»»

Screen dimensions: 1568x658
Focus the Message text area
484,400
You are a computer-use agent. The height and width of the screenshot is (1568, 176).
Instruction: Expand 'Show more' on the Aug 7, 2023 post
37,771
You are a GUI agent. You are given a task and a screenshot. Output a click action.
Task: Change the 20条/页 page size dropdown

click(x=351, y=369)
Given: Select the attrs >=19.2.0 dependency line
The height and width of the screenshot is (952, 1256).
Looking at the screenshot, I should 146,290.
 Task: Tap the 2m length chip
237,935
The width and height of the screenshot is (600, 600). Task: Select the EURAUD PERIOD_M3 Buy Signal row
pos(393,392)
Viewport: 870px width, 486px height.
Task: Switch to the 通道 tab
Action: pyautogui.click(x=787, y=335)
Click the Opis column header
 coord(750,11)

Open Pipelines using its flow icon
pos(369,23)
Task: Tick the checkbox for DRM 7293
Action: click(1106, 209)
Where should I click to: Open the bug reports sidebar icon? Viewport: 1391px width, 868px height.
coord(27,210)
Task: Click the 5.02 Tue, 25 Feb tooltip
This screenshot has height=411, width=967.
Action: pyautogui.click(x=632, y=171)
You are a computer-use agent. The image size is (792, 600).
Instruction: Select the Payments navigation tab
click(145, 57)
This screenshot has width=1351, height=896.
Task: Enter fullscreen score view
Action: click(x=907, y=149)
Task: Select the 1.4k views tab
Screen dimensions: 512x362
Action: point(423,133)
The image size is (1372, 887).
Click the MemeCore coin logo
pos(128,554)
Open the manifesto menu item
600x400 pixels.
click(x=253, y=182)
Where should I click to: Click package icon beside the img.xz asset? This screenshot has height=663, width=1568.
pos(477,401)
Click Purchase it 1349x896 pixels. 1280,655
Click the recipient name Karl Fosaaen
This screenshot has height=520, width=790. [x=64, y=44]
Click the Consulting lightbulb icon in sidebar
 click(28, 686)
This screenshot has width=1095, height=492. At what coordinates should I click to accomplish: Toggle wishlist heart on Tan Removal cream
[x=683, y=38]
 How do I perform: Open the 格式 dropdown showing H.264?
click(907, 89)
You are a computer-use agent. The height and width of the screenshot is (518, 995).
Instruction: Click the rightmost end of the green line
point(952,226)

««

All records above are to be printed exactly, with nothing omitted.

Screen dimensions: 1568x658
Focus the Message text area
484,400
You are a computer-use agent. The height and width of the screenshot is (1568, 176).
Instruction: Expand 'Show more' on the Aug 7, 2023 post
37,771
You are a GUI agent. You are given a task and a screenshot. Output a click action.
Task: Change the 20条/页 page size dropdown

click(x=351, y=369)
Given: Select the attrs >=19.2.0 dependency line
The height and width of the screenshot is (952, 1256).
Looking at the screenshot, I should 146,290.
 Task: Tap the 2m length chip
237,935
The width and height of the screenshot is (600, 600). Task: Select the EURAUD PERIOD_M3 Buy Signal row
pos(393,392)
Viewport: 870px width, 486px height.
Task: Switch to the 通道 tab
Action: pyautogui.click(x=787, y=335)
Click the Opis column header
 coord(750,11)

Open Pipelines using its flow icon
pos(369,23)
Task: Tick the checkbox for DRM 7293
Action: click(1106, 209)
Where should I click to: Open the bug reports sidebar icon? Viewport: 1391px width, 868px height.
coord(27,210)
Task: Click the 5.02 Tue, 25 Feb tooltip
This screenshot has height=411, width=967.
Action: pyautogui.click(x=632, y=171)
You are a computer-use agent. The image size is (792, 600).
Instruction: Select the Payments navigation tab
click(145, 57)
This screenshot has width=1351, height=896.
Task: Enter fullscreen score view
Action: click(x=907, y=149)
Task: Select the 1.4k views tab
Screen dimensions: 512x362
Action: point(423,133)
The image size is (1372, 887).
Click the MemeCore coin logo
pos(128,554)
Open the manifesto menu item
600x400 pixels.
click(x=253, y=182)
Where should I click to: Click package icon beside the img.xz asset? This screenshot has height=663, width=1568.
pos(477,401)
Click Purchase it 1349x896 pixels. 1280,655
Click the recipient name Karl Fosaaen
This screenshot has height=520, width=790. [x=64, y=44]
Click the Consulting lightbulb icon in sidebar
 click(28, 686)
This screenshot has width=1095, height=492. At what coordinates should I click to accomplish: Toggle wishlist heart on Tan Removal cream
[x=683, y=38]
 How do I perform: Open the 格式 dropdown showing H.264?
click(907, 89)
You are a computer-use agent. The height and width of the screenshot is (518, 995).
Instruction: Click the rightmost end of the green line
point(952,226)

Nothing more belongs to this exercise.